### Provided entries

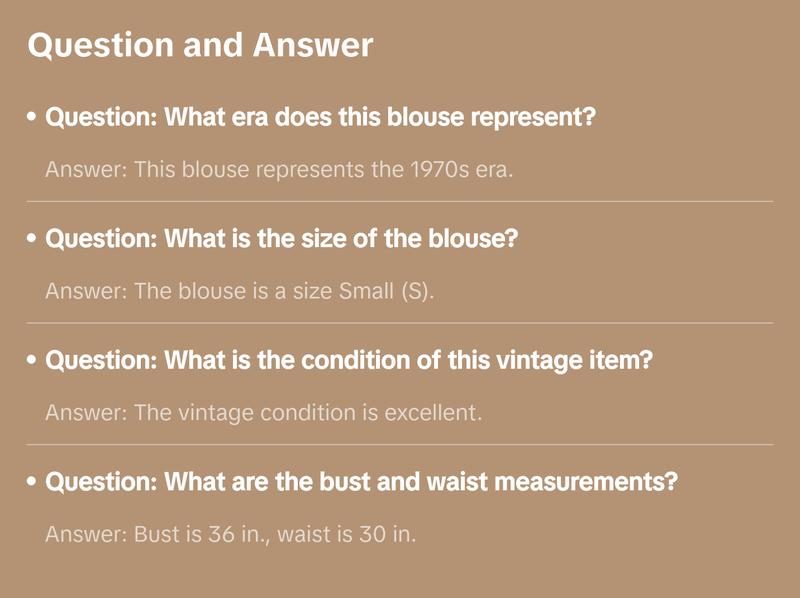The image size is (800, 598).
Task: Click the divider line below the size answer
Action: point(400,323)
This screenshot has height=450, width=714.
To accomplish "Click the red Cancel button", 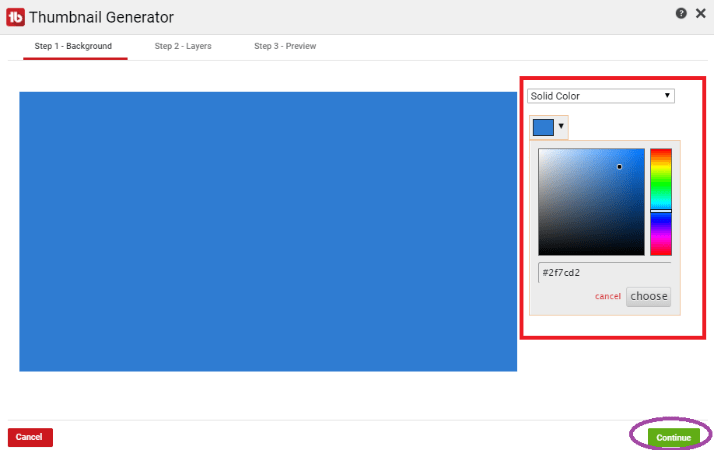I will coord(30,437).
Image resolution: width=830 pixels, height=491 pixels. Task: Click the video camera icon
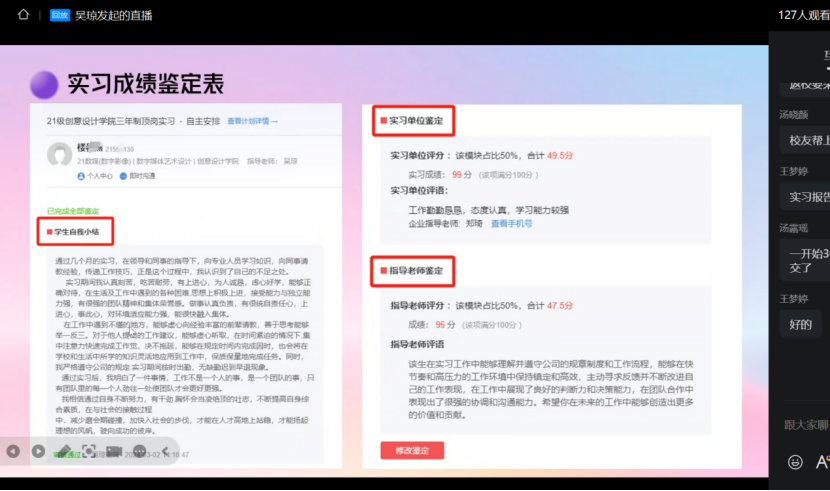114,452
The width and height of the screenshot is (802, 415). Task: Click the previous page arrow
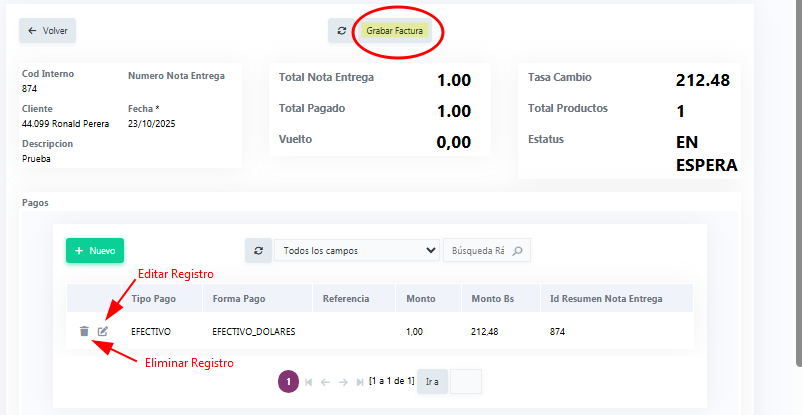click(326, 382)

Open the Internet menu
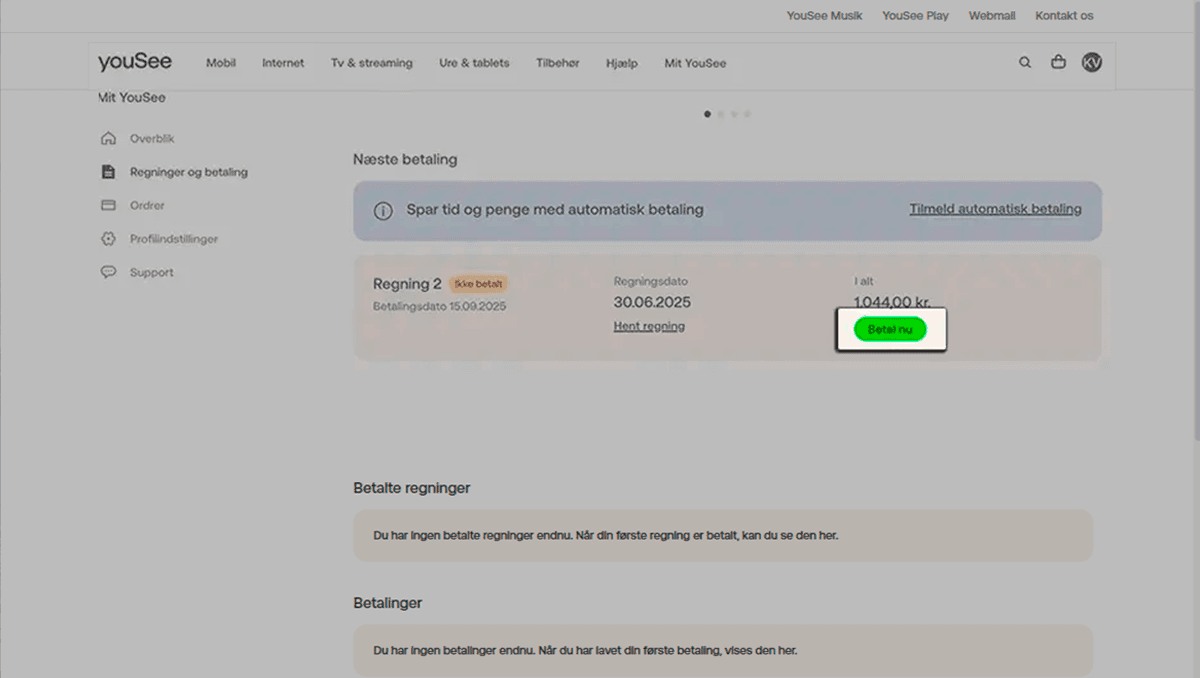(x=283, y=63)
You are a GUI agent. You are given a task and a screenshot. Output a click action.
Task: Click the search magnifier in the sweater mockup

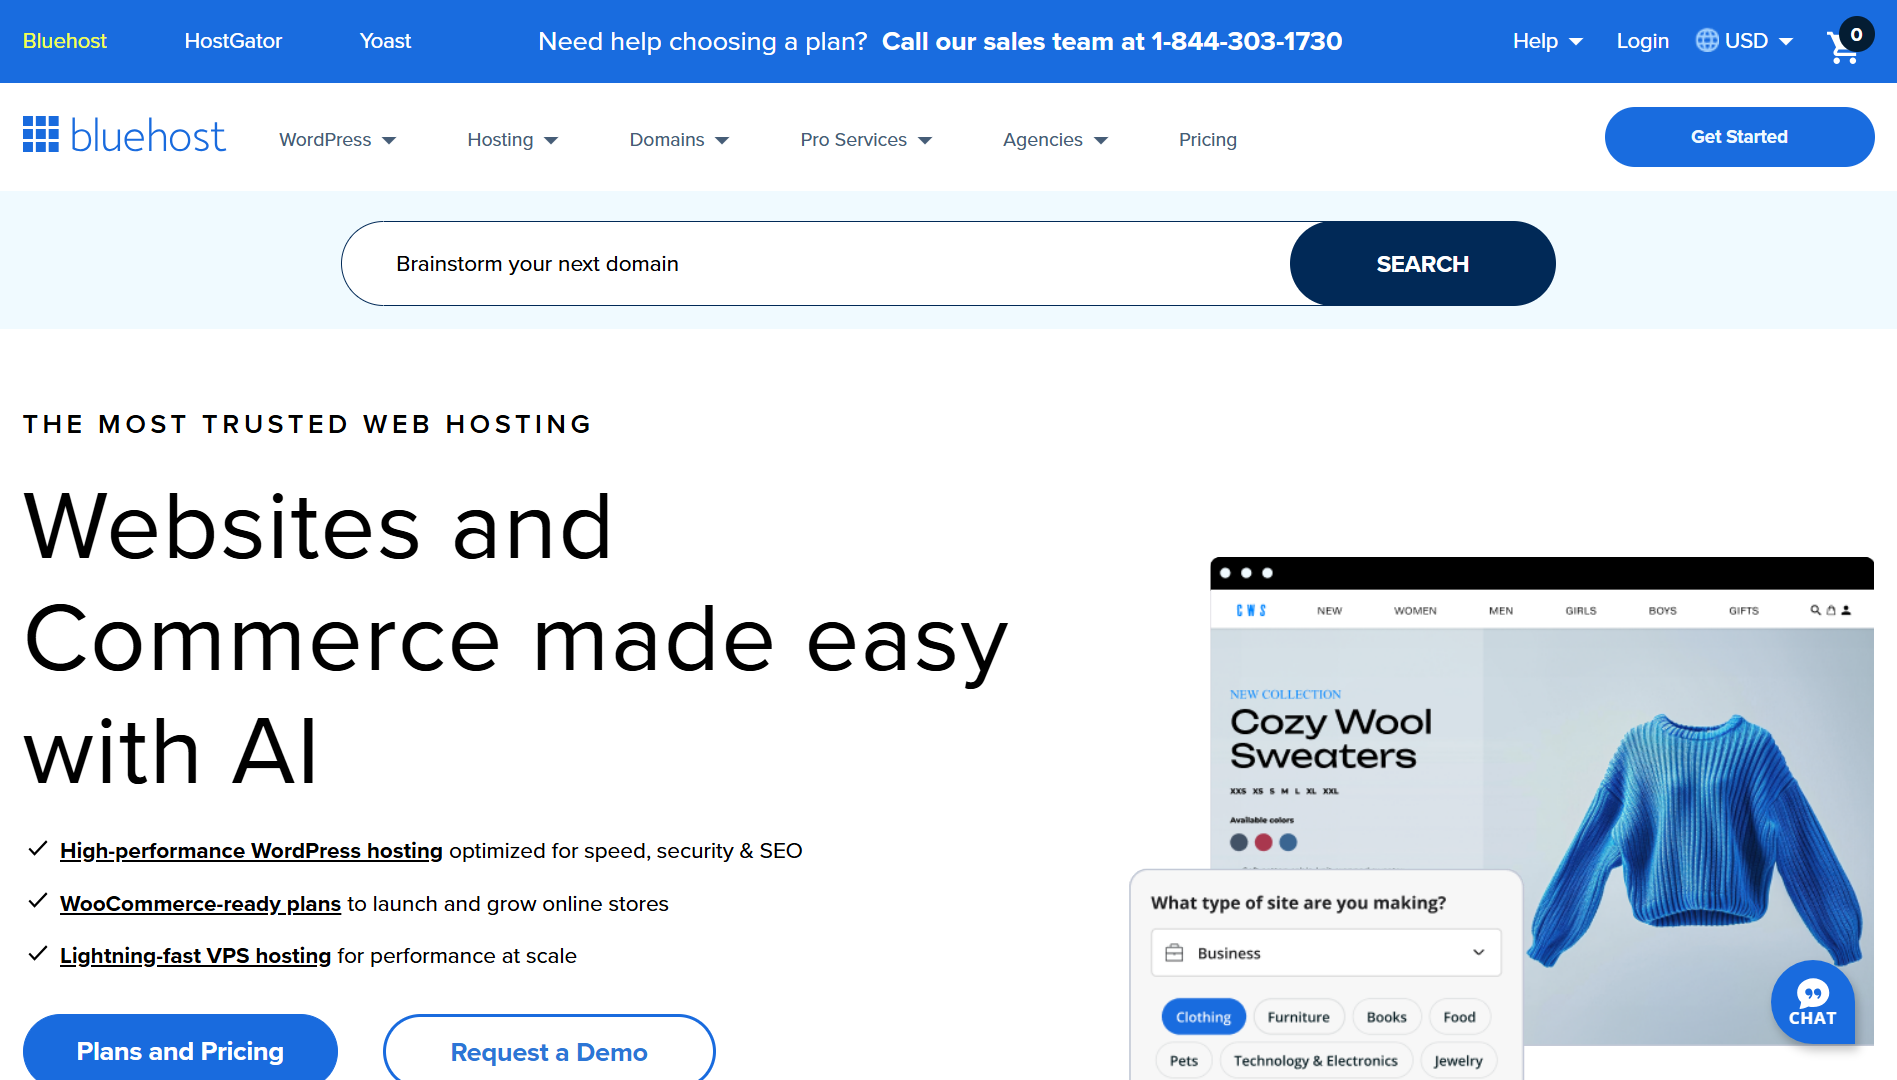pos(1815,610)
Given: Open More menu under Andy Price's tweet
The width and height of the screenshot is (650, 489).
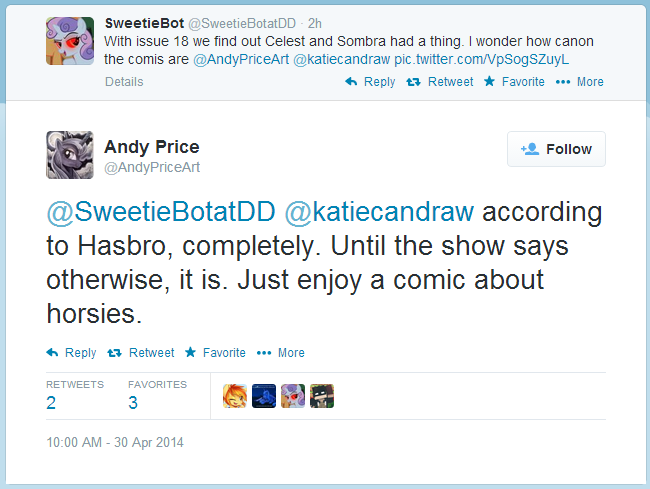Looking at the screenshot, I should [x=281, y=352].
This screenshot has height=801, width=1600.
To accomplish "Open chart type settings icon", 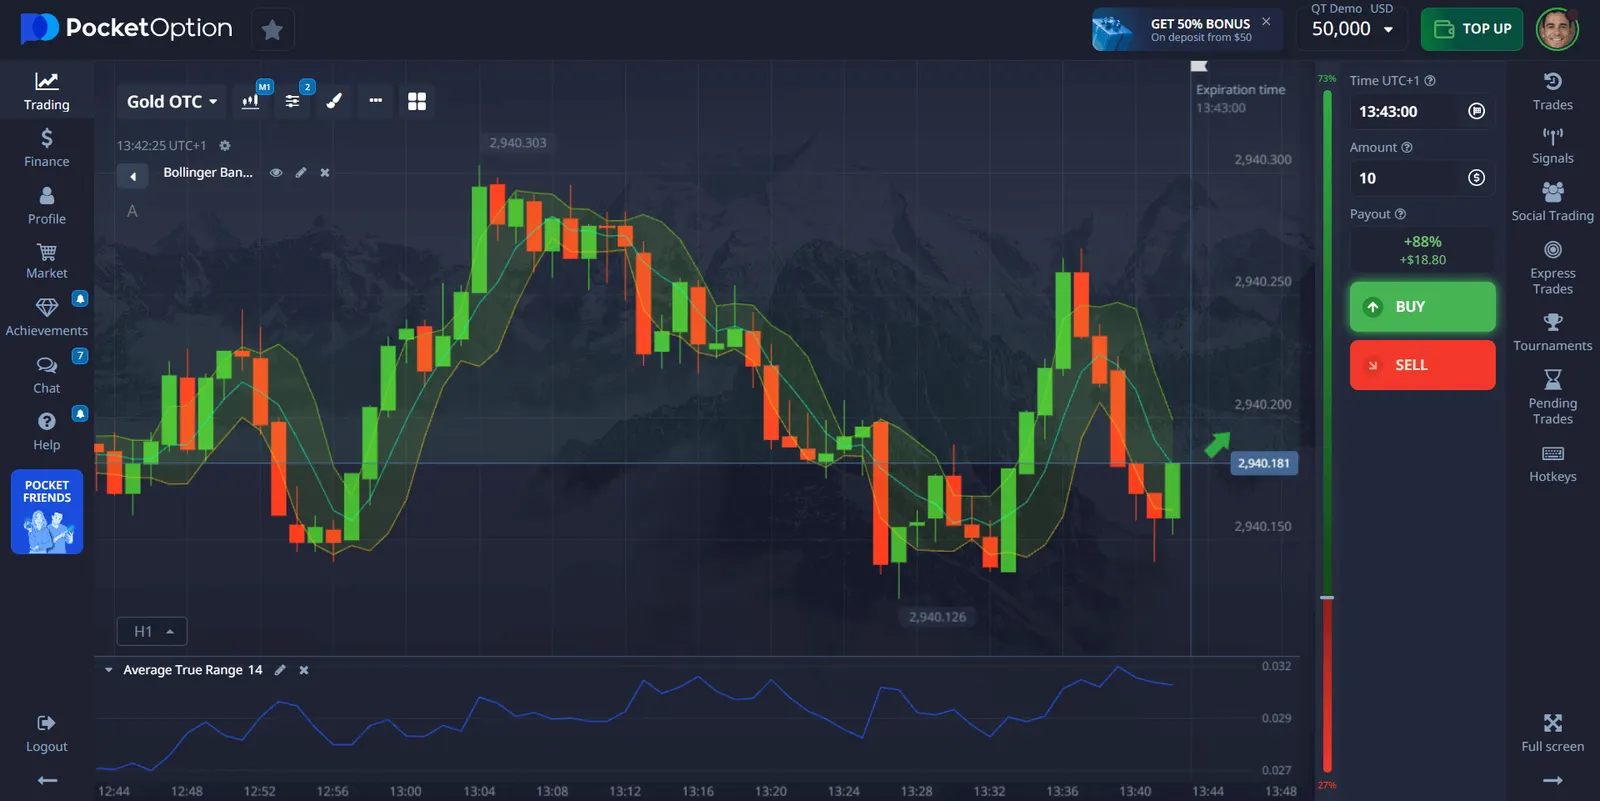I will coord(251,101).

######

#### The task:
Among the lines above, which contain the word "This"? Copy every one.

#### Exercise response:
This screenshot has height=450, width=714.
This screenshot has height=801, width=1600.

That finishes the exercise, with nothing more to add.